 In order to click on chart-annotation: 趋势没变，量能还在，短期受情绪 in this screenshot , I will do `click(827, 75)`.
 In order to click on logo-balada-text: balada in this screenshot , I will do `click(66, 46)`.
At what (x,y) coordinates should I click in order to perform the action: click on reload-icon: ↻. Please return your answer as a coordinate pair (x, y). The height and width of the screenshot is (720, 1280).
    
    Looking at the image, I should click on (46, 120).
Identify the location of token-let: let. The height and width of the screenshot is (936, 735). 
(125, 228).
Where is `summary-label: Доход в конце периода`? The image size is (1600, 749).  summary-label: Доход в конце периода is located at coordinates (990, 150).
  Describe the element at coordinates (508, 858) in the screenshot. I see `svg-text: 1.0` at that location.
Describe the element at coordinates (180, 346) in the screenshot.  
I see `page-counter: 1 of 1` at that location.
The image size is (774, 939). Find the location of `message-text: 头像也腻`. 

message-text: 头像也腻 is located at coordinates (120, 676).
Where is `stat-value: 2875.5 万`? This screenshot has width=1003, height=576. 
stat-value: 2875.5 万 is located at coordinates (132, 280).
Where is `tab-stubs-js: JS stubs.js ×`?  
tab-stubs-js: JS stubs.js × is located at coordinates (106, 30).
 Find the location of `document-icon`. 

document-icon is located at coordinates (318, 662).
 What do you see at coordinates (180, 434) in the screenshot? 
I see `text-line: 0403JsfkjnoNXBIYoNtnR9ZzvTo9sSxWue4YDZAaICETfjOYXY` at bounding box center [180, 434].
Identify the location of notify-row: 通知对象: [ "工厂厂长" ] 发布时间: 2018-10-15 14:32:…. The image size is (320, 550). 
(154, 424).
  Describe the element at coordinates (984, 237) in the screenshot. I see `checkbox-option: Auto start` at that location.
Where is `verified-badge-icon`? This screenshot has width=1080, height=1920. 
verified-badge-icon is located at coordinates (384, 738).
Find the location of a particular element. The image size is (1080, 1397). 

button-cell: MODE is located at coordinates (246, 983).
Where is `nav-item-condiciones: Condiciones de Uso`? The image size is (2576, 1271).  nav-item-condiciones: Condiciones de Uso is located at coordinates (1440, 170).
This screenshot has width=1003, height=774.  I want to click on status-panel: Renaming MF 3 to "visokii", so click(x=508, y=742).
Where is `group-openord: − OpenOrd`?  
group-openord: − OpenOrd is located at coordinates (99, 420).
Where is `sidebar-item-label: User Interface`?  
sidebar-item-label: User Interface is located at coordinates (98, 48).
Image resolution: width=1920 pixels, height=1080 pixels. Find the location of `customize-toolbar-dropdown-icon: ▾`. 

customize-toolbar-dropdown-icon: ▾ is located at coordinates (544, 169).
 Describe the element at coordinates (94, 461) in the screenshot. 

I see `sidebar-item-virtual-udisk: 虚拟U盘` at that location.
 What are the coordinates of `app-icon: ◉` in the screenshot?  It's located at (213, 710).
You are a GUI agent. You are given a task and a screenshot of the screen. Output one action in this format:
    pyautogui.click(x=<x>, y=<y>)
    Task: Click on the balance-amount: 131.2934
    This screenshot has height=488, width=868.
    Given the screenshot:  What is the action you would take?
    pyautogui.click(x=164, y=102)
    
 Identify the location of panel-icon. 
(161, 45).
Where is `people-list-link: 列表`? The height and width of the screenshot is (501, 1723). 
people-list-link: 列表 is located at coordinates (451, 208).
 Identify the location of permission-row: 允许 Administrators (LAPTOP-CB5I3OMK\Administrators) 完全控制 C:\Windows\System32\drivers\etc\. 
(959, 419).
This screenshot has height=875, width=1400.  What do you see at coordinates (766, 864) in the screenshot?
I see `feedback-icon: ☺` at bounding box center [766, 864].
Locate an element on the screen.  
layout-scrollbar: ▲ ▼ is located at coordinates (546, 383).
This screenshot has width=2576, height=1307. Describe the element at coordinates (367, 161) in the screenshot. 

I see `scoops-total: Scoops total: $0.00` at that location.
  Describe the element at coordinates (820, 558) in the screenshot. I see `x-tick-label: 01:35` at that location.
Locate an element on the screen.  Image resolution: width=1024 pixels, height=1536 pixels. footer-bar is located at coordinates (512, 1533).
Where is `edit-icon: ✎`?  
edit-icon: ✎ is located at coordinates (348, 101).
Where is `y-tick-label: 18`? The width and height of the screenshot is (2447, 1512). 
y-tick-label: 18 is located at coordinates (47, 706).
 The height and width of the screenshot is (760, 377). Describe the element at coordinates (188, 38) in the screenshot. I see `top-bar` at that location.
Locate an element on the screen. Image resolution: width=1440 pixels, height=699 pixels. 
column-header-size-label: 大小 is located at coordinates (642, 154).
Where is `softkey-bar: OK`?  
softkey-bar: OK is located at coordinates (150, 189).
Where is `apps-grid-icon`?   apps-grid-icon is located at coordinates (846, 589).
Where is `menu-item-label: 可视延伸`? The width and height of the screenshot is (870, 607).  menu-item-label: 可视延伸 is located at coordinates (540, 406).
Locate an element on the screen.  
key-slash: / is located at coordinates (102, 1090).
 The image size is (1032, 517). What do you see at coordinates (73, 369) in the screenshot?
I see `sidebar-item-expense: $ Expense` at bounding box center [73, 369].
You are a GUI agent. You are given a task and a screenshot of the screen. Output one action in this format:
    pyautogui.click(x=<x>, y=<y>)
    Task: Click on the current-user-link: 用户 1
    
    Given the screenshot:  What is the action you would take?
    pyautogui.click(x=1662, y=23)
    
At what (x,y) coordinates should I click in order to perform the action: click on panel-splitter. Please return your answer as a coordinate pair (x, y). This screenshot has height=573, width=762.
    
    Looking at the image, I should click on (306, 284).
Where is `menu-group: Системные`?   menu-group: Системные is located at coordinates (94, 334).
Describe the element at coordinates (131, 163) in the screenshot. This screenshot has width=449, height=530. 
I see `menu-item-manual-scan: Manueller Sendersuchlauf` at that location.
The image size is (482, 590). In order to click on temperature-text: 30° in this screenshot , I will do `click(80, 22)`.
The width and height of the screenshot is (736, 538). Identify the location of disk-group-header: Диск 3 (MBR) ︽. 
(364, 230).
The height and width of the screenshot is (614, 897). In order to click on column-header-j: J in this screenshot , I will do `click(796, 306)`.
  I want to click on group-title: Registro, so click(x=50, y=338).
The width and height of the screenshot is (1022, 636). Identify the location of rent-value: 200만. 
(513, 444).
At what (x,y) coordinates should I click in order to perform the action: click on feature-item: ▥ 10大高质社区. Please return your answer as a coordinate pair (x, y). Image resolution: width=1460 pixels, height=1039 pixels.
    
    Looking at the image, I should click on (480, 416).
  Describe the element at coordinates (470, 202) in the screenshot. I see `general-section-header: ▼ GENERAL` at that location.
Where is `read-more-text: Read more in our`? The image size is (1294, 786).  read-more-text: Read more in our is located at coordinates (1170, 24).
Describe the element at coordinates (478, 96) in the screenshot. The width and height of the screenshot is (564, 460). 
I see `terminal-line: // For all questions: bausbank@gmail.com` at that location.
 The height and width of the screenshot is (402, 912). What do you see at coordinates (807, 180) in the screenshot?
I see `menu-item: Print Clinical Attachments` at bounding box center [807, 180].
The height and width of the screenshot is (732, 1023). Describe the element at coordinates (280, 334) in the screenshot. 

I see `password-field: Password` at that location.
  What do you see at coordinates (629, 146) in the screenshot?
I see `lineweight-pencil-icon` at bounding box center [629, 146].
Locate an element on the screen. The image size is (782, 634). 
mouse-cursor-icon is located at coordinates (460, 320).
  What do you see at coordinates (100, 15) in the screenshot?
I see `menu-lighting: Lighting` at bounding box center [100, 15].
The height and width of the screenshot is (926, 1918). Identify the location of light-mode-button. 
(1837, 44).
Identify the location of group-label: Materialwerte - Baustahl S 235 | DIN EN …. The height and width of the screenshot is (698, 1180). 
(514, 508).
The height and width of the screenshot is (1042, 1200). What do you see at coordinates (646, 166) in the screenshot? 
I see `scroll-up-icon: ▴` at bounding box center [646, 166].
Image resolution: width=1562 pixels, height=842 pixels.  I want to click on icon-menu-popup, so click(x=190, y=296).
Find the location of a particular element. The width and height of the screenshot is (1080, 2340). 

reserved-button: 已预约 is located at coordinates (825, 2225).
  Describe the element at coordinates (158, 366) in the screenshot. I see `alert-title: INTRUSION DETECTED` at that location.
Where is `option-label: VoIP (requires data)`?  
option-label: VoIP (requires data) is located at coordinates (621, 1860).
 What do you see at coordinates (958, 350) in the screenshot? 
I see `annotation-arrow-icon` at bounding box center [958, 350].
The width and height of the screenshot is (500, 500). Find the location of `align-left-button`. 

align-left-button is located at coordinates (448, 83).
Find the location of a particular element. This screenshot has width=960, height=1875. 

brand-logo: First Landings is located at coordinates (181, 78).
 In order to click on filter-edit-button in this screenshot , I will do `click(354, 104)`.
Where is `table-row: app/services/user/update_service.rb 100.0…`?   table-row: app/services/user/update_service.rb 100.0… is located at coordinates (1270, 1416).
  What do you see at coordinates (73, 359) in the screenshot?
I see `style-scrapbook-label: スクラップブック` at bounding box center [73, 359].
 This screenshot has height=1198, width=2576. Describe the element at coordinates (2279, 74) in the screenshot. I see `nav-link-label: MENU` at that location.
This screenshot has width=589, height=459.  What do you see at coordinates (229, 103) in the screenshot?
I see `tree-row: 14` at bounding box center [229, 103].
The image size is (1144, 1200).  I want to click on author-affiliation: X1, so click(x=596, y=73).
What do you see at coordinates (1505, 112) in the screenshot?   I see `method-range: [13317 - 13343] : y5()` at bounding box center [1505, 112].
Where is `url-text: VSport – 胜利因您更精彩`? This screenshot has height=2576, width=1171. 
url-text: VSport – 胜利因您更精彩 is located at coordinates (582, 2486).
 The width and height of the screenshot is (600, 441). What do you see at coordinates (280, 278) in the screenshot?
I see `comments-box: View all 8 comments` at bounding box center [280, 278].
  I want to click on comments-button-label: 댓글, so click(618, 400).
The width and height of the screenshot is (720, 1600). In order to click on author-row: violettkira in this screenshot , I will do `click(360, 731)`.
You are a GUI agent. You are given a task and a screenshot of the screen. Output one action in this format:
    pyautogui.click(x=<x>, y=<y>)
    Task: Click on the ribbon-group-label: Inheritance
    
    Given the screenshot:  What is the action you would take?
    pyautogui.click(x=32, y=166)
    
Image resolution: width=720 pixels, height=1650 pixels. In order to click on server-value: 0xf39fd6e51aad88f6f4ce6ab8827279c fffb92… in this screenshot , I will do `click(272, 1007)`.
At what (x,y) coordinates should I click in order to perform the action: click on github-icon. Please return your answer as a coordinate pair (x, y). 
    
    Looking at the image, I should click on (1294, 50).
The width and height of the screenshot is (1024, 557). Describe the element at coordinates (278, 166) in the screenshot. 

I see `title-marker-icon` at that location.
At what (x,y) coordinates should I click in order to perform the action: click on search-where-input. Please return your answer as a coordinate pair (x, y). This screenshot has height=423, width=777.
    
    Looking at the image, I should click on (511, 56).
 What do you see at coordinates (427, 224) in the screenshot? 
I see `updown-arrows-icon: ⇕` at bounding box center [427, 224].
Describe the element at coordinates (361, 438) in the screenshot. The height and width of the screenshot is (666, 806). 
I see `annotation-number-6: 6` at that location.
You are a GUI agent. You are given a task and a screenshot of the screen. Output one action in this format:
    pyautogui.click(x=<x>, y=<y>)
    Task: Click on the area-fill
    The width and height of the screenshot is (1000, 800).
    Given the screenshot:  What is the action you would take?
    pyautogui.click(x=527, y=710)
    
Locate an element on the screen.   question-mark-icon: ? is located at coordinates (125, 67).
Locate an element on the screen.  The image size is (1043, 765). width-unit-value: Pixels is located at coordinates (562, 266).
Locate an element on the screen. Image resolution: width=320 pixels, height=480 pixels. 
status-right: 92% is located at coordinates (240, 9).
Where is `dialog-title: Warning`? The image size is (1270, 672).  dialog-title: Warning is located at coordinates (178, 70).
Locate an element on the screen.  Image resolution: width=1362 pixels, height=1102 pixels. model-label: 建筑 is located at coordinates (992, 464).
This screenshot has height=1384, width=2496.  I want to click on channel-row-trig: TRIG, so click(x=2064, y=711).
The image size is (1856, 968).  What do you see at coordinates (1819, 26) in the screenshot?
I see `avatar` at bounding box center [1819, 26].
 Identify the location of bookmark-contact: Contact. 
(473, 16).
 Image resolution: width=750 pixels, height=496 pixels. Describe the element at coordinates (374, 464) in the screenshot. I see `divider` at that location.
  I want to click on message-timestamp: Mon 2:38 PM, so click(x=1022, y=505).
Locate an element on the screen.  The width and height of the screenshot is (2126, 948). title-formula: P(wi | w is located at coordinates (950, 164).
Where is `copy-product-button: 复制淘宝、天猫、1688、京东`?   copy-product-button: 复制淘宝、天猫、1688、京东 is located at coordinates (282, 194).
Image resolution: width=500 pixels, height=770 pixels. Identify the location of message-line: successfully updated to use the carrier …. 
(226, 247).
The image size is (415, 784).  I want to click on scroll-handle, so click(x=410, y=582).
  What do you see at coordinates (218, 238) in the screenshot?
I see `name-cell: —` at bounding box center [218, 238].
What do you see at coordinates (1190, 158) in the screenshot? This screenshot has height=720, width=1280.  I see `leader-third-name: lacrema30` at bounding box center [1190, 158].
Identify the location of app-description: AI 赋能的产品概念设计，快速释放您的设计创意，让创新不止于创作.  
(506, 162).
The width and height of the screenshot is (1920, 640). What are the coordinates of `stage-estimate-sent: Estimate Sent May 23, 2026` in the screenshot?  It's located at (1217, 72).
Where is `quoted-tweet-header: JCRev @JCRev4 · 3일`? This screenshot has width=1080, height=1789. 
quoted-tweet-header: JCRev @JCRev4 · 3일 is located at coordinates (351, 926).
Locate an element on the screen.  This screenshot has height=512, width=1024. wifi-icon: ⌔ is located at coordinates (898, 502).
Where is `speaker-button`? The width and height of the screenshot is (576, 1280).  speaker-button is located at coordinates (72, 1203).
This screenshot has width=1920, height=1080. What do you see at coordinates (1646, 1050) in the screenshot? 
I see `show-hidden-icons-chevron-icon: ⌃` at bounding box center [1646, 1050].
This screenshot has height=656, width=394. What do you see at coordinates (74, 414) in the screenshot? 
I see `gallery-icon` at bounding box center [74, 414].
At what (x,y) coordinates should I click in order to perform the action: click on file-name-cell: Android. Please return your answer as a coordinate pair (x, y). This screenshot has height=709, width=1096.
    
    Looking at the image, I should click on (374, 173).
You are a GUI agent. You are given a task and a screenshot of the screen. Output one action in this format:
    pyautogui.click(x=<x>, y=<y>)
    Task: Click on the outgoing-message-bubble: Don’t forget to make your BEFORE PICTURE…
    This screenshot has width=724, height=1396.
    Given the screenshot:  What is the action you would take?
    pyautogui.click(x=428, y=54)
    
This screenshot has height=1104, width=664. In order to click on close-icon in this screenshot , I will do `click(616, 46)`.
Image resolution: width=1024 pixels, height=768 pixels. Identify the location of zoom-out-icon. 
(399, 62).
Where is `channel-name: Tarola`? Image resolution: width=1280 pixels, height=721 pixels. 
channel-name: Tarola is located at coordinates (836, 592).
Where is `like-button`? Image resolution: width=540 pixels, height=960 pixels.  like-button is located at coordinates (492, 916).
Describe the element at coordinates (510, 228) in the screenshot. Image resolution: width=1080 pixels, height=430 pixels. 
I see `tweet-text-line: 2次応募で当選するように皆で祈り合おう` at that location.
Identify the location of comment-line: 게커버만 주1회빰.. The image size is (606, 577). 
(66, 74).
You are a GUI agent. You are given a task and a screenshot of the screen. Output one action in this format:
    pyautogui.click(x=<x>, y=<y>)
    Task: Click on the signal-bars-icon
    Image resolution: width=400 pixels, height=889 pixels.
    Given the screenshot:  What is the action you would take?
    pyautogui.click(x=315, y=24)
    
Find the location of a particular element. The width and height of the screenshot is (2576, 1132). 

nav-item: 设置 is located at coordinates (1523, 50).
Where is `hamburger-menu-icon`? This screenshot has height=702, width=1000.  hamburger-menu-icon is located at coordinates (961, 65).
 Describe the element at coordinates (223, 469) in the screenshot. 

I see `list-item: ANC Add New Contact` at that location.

══════════════════════════════

- [Exercise directions]: Please copy out the material word for word, from its very beginning through the line containing "message-text: 头像也腻 is".

- [Completed task]:
 In order to click on chart-annotation: 趋势没变，量能还在，短期受情绪 in this screenshot , I will do `click(827, 75)`.
 In order to click on logo-balada-text: balada in this screenshot , I will do `click(66, 46)`.
At what (x,y) coordinates should I click in order to perform the action: click on reload-icon: ↻. Please return your answer as a coordinate pair (x, y). The height and width of the screenshot is (720, 1280).
    
    Looking at the image, I should click on (46, 120).
Identify the location of token-let: let. The height and width of the screenshot is (936, 735). 
(125, 228).
Where is `summary-label: Доход в конце периода`? The image size is (1600, 749).  summary-label: Доход в конце периода is located at coordinates (990, 150).
  Describe the element at coordinates (508, 858) in the screenshot. I see `svg-text: 1.0` at that location.
Describe the element at coordinates (180, 346) in the screenshot.  
I see `page-counter: 1 of 1` at that location.
The image size is (774, 939). Find the location of `message-text: 头像也腻`. 

message-text: 头像也腻 is located at coordinates (120, 676).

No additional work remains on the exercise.